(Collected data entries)
- - -
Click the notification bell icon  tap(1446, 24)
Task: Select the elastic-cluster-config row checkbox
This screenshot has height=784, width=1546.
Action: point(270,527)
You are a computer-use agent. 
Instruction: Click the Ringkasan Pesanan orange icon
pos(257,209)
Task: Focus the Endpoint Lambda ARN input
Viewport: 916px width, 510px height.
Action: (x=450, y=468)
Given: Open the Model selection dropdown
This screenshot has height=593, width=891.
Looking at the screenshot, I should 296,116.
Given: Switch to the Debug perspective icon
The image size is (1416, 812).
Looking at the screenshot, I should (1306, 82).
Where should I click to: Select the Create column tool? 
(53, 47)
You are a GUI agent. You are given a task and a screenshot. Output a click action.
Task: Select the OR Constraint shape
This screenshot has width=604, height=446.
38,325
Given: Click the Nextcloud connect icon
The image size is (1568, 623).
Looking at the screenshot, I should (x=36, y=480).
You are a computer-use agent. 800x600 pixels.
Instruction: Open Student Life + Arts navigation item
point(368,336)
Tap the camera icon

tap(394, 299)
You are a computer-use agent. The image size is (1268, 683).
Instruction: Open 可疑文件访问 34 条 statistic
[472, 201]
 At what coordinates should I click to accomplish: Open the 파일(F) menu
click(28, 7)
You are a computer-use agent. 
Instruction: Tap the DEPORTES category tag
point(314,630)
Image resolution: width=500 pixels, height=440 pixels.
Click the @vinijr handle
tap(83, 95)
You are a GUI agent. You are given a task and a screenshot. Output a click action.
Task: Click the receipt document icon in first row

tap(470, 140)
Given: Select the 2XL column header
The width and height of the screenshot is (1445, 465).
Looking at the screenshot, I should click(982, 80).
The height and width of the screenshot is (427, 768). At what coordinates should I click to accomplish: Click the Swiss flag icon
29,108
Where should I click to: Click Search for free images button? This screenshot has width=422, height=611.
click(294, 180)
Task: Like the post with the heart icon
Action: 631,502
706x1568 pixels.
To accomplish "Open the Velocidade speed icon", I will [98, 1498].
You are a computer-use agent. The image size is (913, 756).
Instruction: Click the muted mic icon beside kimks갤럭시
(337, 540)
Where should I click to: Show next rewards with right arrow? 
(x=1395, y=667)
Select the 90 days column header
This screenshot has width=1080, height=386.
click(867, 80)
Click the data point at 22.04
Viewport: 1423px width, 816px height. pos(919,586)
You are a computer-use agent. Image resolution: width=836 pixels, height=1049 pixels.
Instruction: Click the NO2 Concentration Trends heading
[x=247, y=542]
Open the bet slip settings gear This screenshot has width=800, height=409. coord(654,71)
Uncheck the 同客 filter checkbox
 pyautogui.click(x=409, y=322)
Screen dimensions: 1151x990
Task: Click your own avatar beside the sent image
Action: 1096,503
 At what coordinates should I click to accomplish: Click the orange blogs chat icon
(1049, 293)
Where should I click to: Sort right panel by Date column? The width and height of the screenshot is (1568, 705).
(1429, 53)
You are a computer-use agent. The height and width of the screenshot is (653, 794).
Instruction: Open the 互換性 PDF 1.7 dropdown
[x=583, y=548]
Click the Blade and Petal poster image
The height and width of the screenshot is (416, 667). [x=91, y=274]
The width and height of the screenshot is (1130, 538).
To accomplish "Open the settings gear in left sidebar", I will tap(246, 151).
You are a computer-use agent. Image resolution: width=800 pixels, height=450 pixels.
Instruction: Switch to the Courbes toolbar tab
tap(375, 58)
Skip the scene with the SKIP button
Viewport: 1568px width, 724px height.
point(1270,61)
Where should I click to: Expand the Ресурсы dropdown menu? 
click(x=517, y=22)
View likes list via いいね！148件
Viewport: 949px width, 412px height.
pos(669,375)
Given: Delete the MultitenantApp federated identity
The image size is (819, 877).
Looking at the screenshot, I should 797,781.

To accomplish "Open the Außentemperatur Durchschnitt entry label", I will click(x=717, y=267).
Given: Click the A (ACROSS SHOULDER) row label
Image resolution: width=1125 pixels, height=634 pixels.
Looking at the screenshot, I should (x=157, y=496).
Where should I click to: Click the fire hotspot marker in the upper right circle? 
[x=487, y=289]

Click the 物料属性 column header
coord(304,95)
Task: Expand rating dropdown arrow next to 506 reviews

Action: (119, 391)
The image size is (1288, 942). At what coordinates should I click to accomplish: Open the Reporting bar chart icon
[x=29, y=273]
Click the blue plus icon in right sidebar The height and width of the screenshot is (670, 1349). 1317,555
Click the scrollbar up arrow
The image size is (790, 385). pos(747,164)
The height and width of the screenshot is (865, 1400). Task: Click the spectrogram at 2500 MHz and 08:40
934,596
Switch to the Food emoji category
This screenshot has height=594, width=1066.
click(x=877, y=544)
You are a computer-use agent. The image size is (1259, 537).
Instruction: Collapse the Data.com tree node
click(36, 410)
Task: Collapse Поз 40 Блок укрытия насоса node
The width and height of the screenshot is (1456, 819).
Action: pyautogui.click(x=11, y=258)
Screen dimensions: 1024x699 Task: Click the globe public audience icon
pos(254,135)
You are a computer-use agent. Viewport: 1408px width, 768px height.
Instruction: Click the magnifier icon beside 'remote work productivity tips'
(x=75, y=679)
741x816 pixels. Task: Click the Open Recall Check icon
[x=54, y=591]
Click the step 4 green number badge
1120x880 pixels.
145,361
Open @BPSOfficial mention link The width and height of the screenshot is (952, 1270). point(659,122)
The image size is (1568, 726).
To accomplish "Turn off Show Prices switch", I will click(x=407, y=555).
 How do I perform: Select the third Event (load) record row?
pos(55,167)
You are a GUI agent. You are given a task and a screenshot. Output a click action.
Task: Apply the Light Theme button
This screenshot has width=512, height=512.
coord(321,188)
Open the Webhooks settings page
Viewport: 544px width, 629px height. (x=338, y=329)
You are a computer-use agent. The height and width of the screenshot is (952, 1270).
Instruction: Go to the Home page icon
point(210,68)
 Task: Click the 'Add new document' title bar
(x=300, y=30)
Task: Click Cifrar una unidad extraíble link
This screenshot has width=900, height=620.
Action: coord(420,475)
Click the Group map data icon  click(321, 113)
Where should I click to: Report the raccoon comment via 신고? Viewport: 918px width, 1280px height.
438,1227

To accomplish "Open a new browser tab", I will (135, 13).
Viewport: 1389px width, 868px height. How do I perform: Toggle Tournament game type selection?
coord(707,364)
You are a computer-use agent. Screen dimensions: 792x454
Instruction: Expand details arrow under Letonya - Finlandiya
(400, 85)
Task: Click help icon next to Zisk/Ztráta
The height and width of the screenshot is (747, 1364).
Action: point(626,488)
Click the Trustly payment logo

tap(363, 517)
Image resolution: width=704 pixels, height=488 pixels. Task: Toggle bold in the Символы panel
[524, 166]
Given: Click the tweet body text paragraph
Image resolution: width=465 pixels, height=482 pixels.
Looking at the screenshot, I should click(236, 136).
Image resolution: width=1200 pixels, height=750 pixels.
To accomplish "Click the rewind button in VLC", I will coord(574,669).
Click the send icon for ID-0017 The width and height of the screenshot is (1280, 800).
- - -
• What the exercise asks:
A bare number is the whole answer: state how many lines in the data above contain "gear".

• Result:
2